Die Zahl der Mitarbeiter, die in der Arbeitsgruppe für die Grundschule mitwirken, sei  vergangene Woche verdoppelt worden. Acht Mitglieder würden jetzt dieser Gruppe angehören. Das Bildungsministerium habe jedoch darauf verzichtet, einen zusätzlichen Religionslehrer hinzuzuziehen. Bei der Rekrutierung von neuen Mitarbeitern seien die Religionslehrer ausgeschlossen worden.

Dies sei umso bedauerlicher als sich die Vorbereitungsarbeiten in einer entscheidenden Phase befänden, heißt es weiter. In der Vergangenheit sei der Minister immer darum bemüht gewesen, dass bei der Erstellung des Programms für den Werteunterricht die Parität gewährleistet sei.

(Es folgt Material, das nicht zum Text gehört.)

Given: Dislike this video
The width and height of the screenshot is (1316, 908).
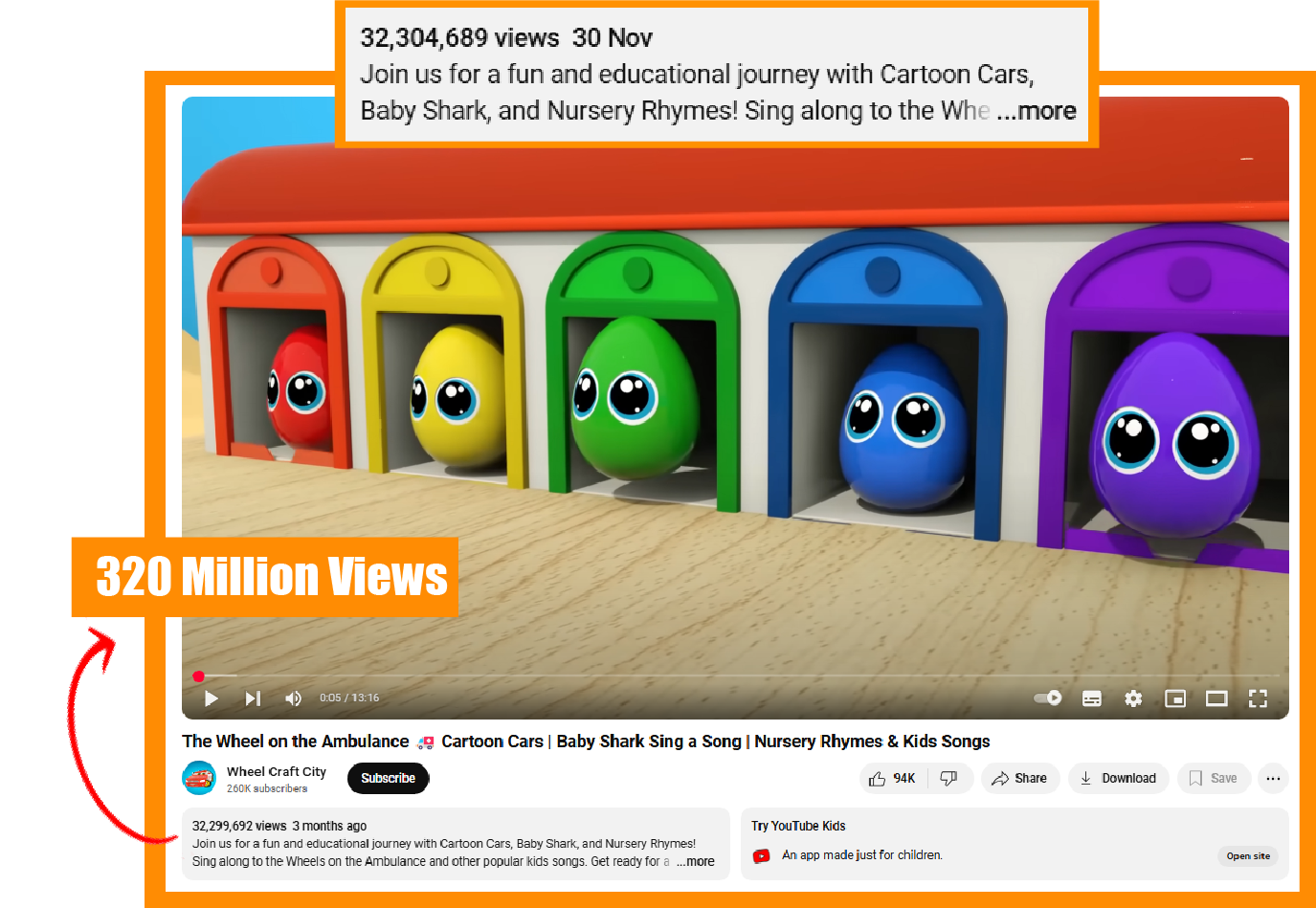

Inzwischen habe Claude Meisch seine Herangehensweise radikal geändert. Das Prinzip der Parität sei über Bord geworfen worden, betont die Interessenvereinigung der Religionslehrer. Die Alerf will das entstandene Ungleichgewicht nicht einfach so hinnehmen und fragt sich, was die Beweggründe für diesen Richtungswechsel sind.